**STATED GOAL**
Reproduce the part of the material that opens with the line containing "Image resolution: width=1402" and closes with the line containing "Select the 办公管理 category tag", both lines included. Leave the pictures out of the answer.

··· MATERIAL FOR THE TASK ···

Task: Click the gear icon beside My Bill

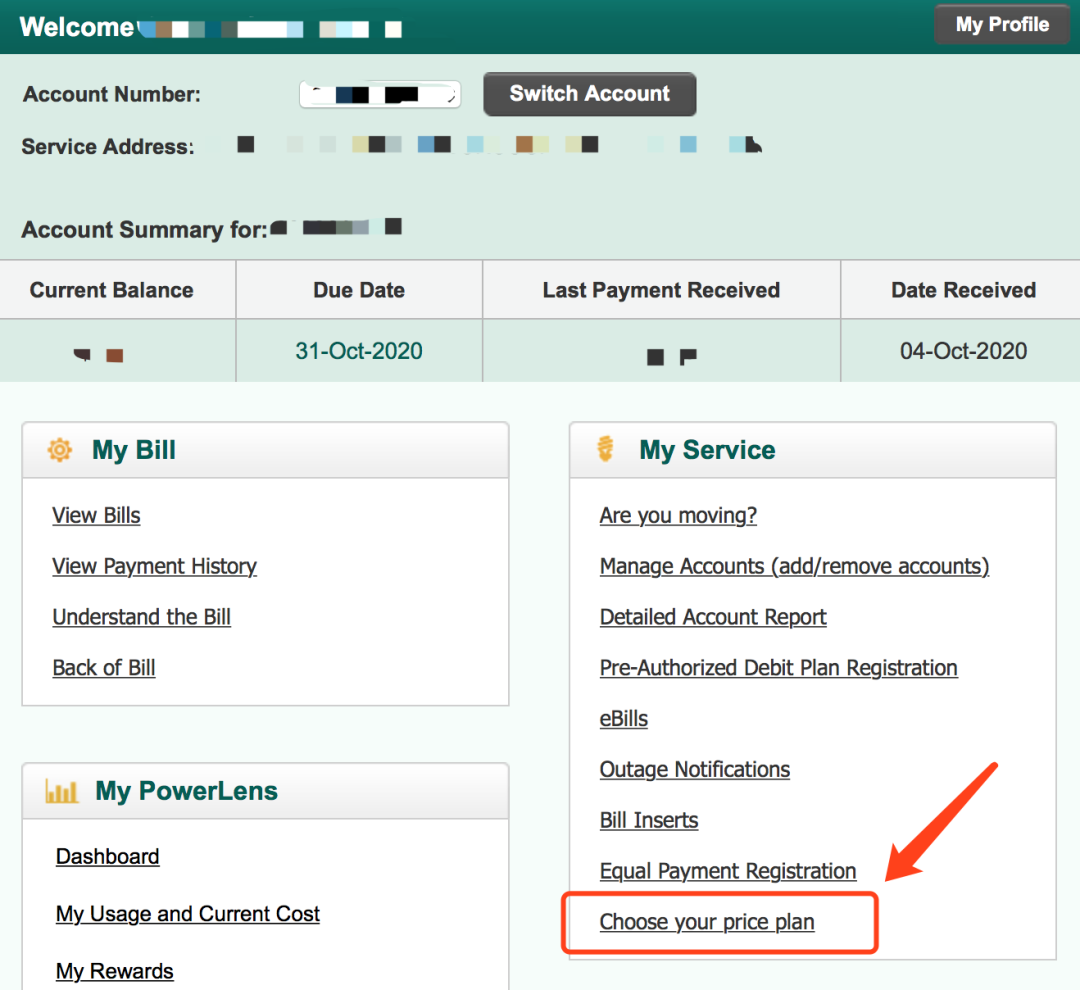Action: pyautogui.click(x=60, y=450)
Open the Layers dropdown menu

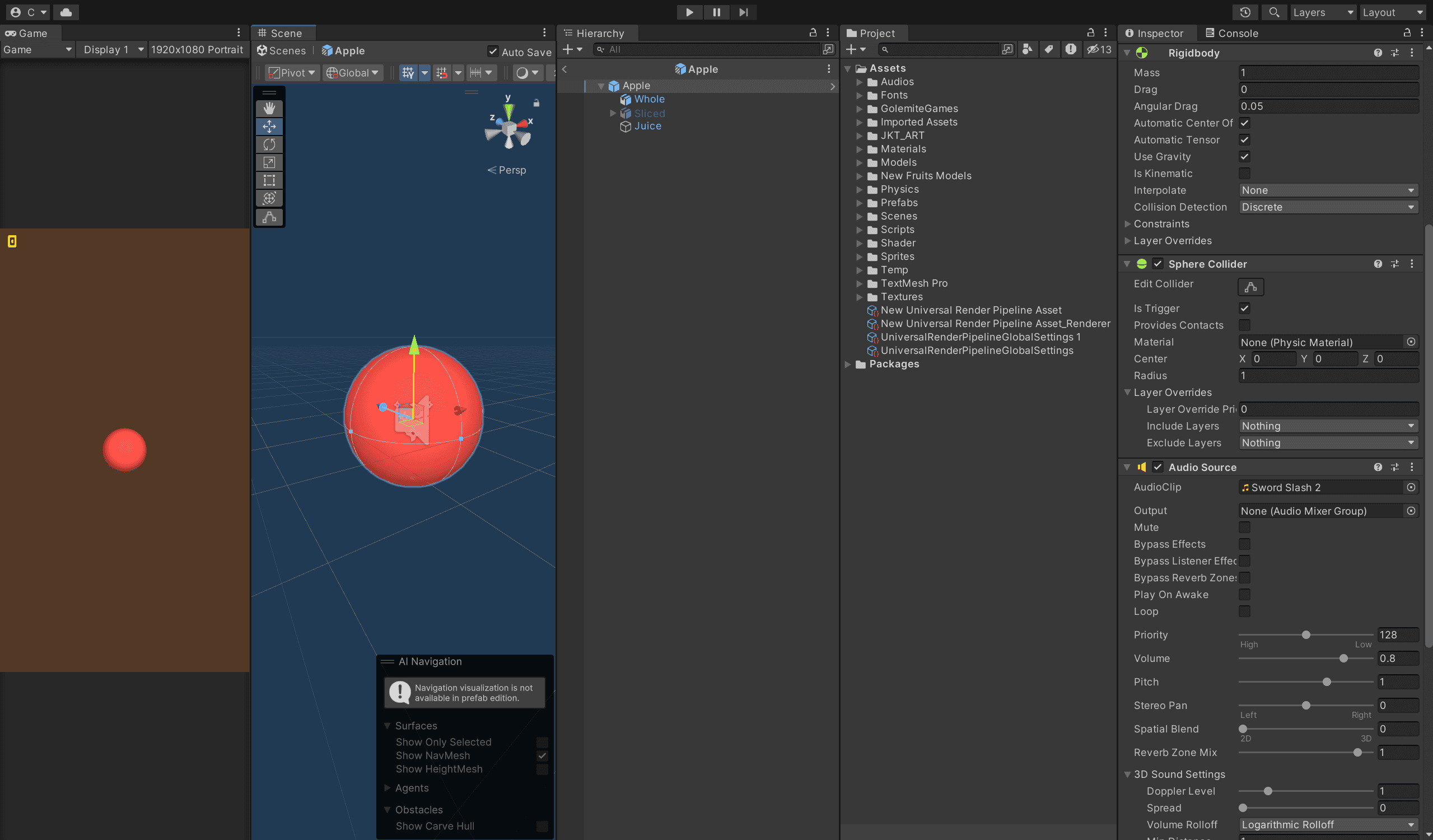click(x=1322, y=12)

···
··· MATERIAL FOR THE TASK ···

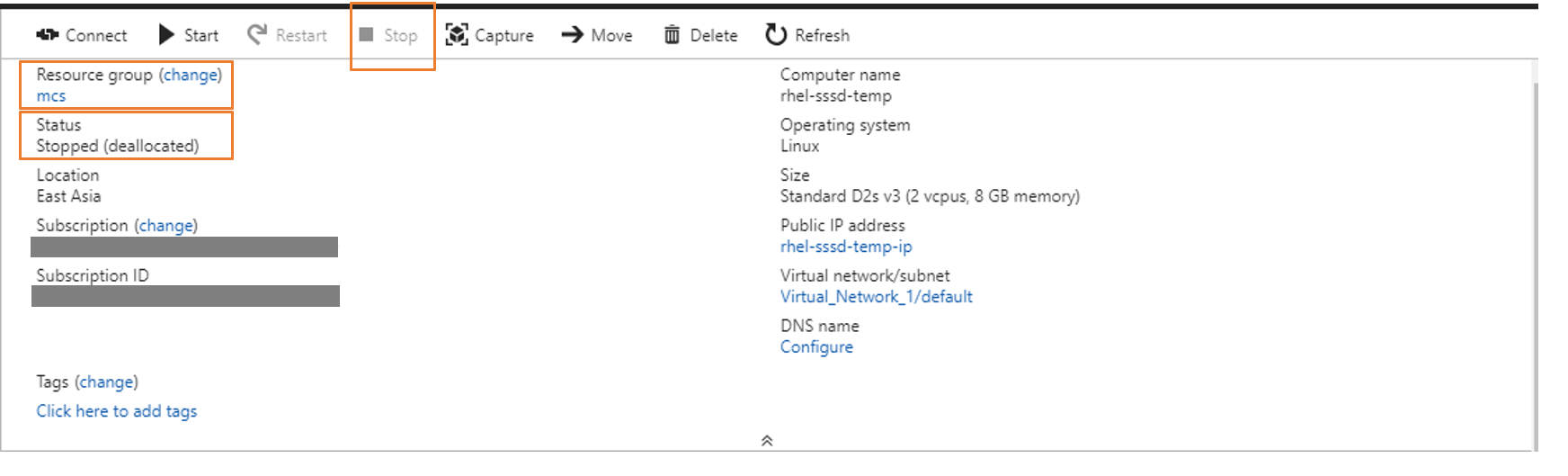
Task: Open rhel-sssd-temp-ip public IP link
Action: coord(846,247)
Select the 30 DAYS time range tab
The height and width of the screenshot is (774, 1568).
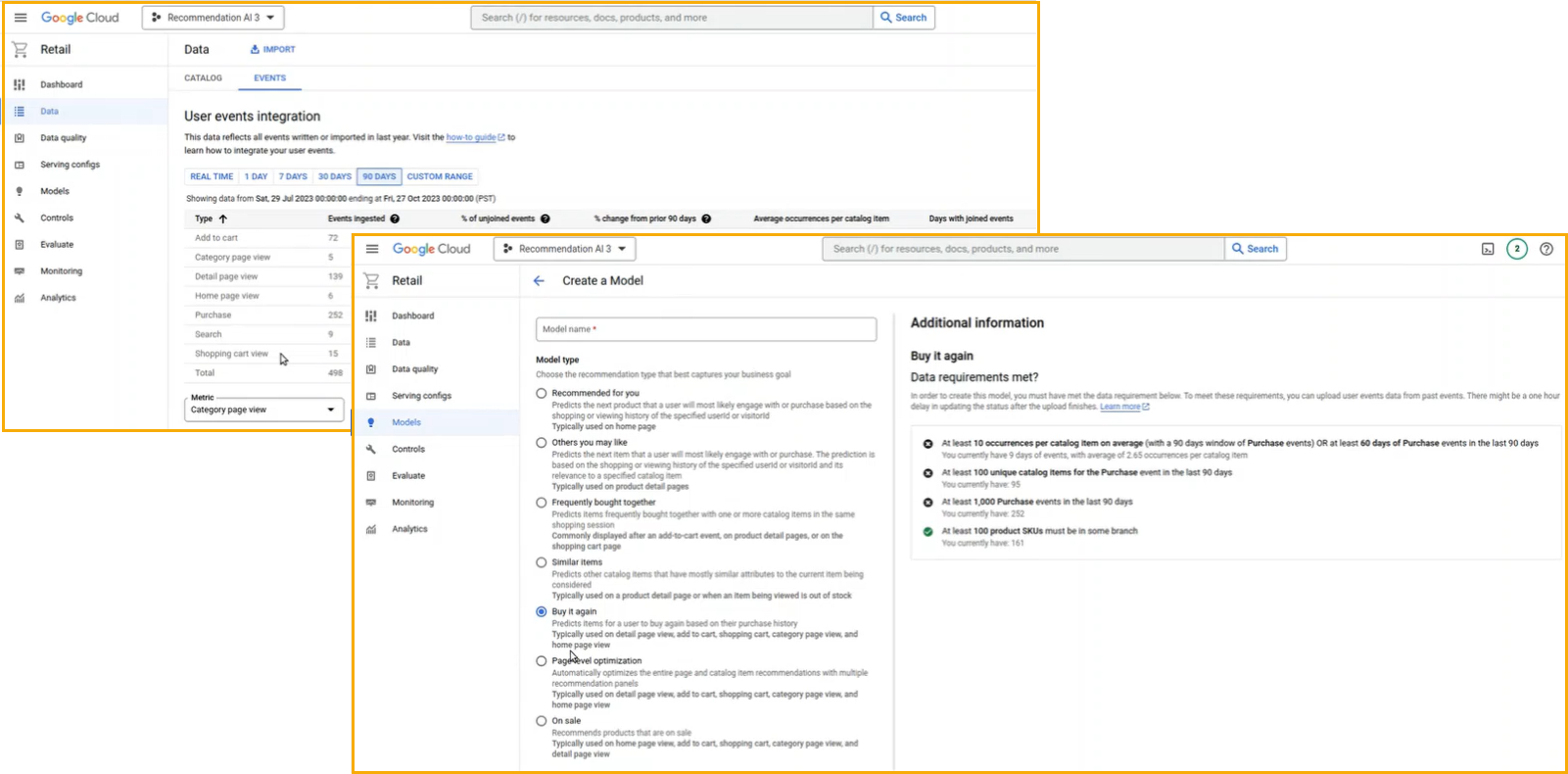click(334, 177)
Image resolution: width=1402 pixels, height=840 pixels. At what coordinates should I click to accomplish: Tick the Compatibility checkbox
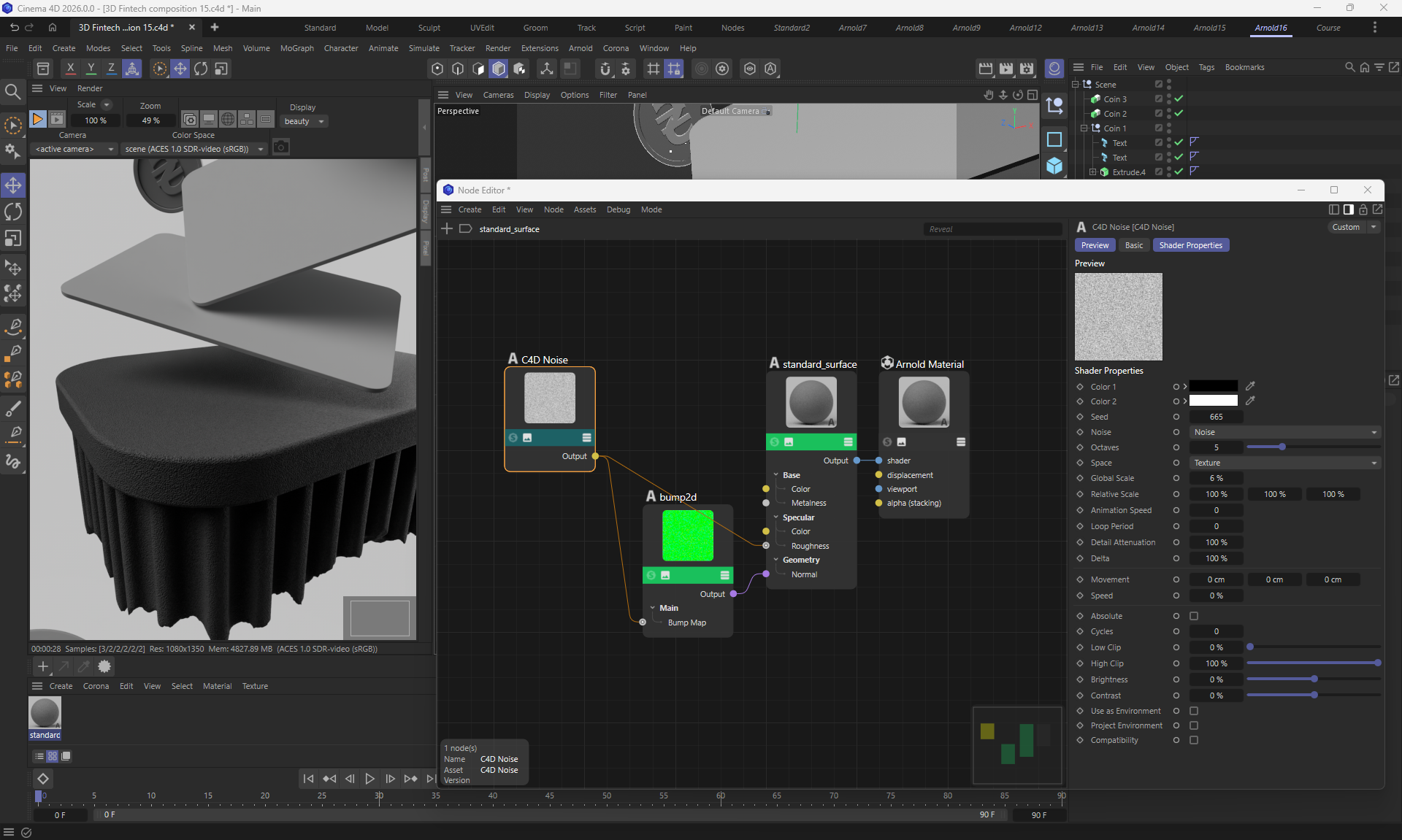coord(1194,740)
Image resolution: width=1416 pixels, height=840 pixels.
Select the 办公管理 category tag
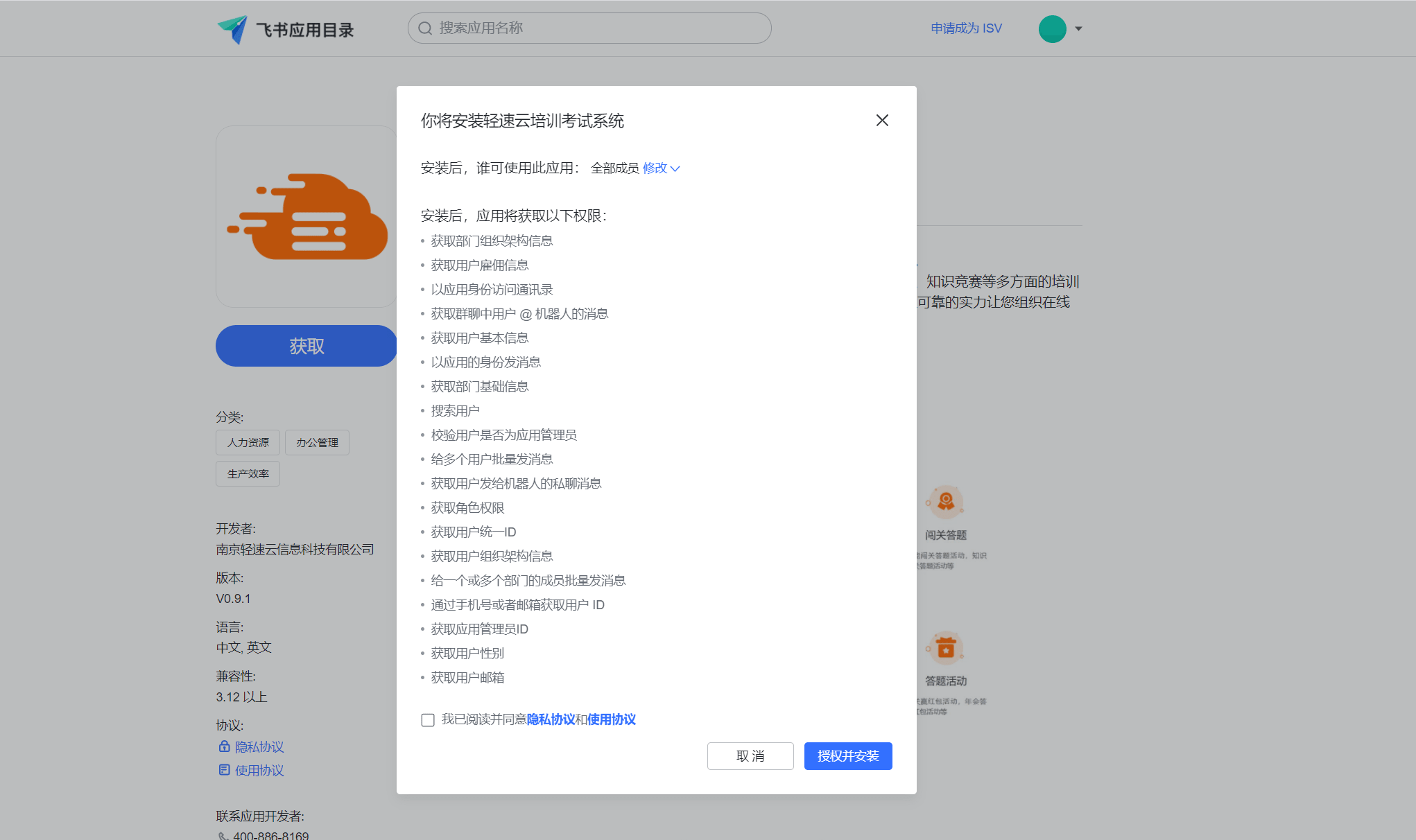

···
··· MATERIAL FOR THE TASK ···

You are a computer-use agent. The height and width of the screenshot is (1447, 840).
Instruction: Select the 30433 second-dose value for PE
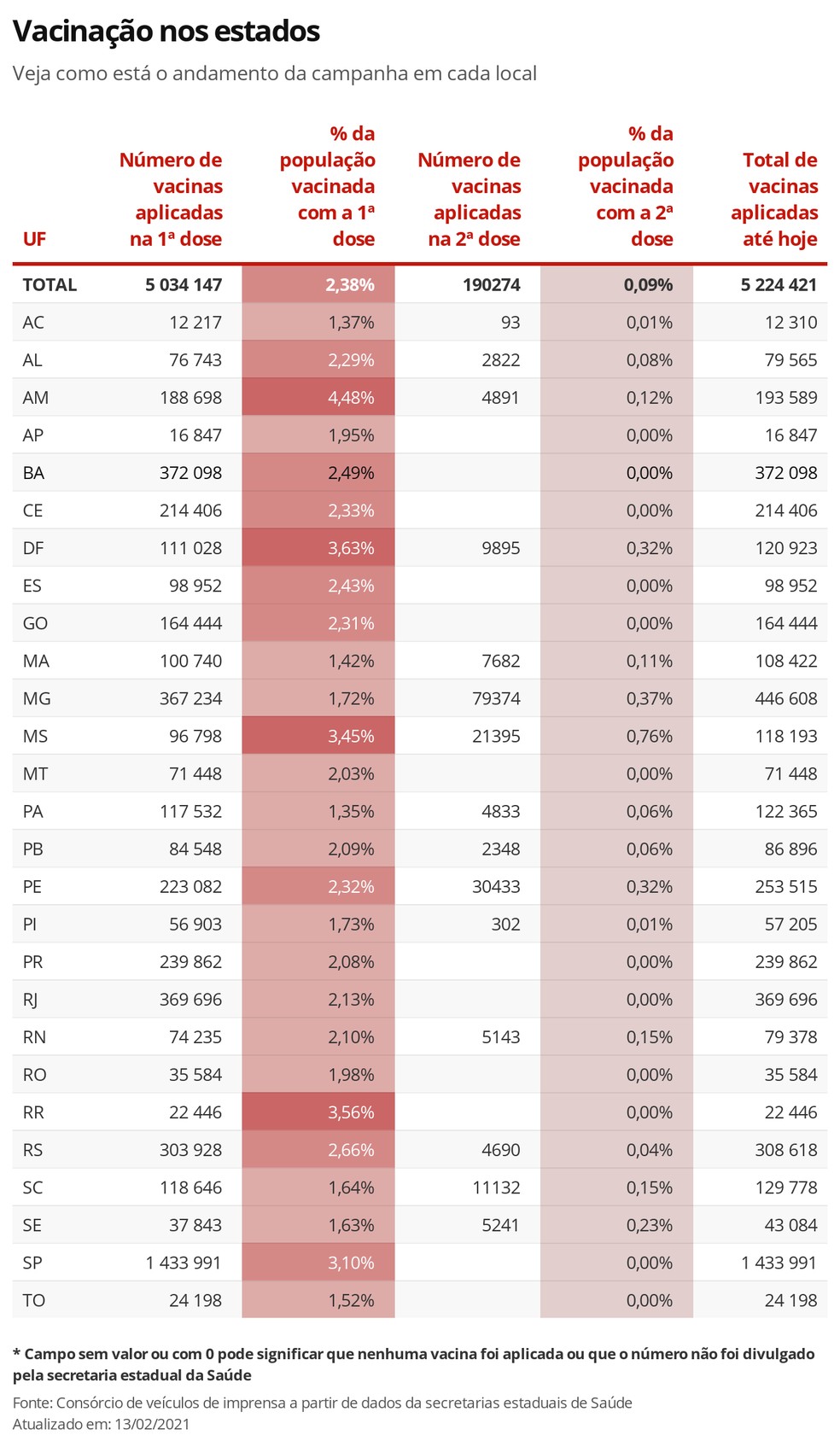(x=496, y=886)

···

**RESULT FOR THIS EXERCISE**
Image resolution: width=1402 pixels, height=840 pixels. At what coordinates should I click to accomplish: Tick the Compatibility checkbox
coord(1194,740)
Image resolution: width=1416 pixels, height=840 pixels.
Select the 办公管理 category tag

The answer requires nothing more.